Los puentes de Segovia y de Toledo, obra de Juan de Herrara y Pedro de Ribera respectivamente, o de este último la Ermita de la Virgen del Puerto, con su castizo chapitel de pizarra, o el organicista Centro Hidrográfico Nacional de Miguel Fisac son sólo algunos de los ejemplos más sobresalientes de este peculiar paisaje urbano que hoy conecta la ciudad con la naturaleza. El llamado Salón de Pinos ocupa buena parte de la margen izquierda, a la derecha, en torno al puente del arquitecto francés Dominique Perrault, está el parque de la Arganzuela, inaugurado en 1969 junto al Paseo de Yeserías. Aquí se alza un obelisco mandado construir por Fernando VII en honor a su hija, la futura Isabel II, y también un almez de impresionante porte que fue protegido por los vecinos durante la construcción de los túneles. Hoy forma parte del catálogo de árboles singulares de la Comunidad de Madrid.
Más adelante nos encontramos con el Invernadero de la Arganzuela y el centro cultural Matadero Madrid, y poco después comienza el Parque Lineal del Manzanares. El primer tramo fue diseñado por Ricardo Bofill, en un precioso ejercicio de paisajismo posmoderno que entremezcla elementos clásicos, como un teatro de inspiración griega o los paseos emparrados, con otros más modernos, fuentes y pasarelas de madera y de metal. Para quienes venimos siguiendo al río resulta emocionante verlo otra vez libre entre los árboles.
En este entorno semiartificial se combinan varios tipos de verdes, el del olivo, el césped, el ciprés o el álamo. El cerro de la atalaya, desde que el que se tiene una preciosa vista de toda la ciudad, está coronado por la escultura de una cabeza gigante de Manolo Valdés, titulada La dama del Manzanares.

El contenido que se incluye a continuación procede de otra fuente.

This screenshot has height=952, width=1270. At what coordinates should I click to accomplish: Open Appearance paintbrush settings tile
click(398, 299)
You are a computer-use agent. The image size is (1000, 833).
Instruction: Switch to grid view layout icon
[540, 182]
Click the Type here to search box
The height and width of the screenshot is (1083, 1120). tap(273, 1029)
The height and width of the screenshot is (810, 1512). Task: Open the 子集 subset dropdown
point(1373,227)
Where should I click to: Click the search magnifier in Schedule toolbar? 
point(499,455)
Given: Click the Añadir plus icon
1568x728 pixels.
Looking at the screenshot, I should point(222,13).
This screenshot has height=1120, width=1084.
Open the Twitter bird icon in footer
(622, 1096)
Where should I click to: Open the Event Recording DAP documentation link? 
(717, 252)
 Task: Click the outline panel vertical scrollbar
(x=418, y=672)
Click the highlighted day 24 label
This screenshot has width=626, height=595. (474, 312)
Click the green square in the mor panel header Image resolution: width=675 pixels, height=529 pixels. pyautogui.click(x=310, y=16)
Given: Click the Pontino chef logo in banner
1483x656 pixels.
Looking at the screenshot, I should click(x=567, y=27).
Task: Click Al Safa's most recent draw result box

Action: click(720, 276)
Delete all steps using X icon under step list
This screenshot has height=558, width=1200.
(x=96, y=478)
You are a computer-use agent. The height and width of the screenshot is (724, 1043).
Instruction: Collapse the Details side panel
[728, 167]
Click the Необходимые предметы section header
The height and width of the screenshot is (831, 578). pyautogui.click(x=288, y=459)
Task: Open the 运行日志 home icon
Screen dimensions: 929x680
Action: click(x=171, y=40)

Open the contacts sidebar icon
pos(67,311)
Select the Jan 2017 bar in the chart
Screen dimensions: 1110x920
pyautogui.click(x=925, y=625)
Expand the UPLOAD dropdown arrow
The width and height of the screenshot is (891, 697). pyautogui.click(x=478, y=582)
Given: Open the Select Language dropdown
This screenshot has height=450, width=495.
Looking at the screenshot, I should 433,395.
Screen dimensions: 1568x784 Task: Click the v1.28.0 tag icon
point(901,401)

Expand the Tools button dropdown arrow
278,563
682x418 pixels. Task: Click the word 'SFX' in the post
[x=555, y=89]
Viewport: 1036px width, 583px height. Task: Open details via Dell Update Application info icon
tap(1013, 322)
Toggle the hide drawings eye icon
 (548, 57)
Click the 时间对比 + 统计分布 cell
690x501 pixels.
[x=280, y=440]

Los siguientes tramos del parque lineal están mínimamente urbanizados con un carril bici que avanza en paralelo por el distrito de Villaverde. Es una zona en la que paso a paso se percibe como va desapareciendo la ciudad que deja paso a la naturaleza, pero a una naturaleza muy diferente a la del monte del Pardo.
Ahora nos rodean los campos labranza en el amplio horizonte de la meseta. A lo largo de este recorrido nos han acompañado el martín pescador, el ánade o la garza real, entre otras muchas aves que pueblan las riberas. También hemos visto, refugiados en estos jardines, a príncipes de Asturias y reinas de España, a políticos y artistas, que hacen de estos 92 km uno de los mejores resúmenes de nuestra historia.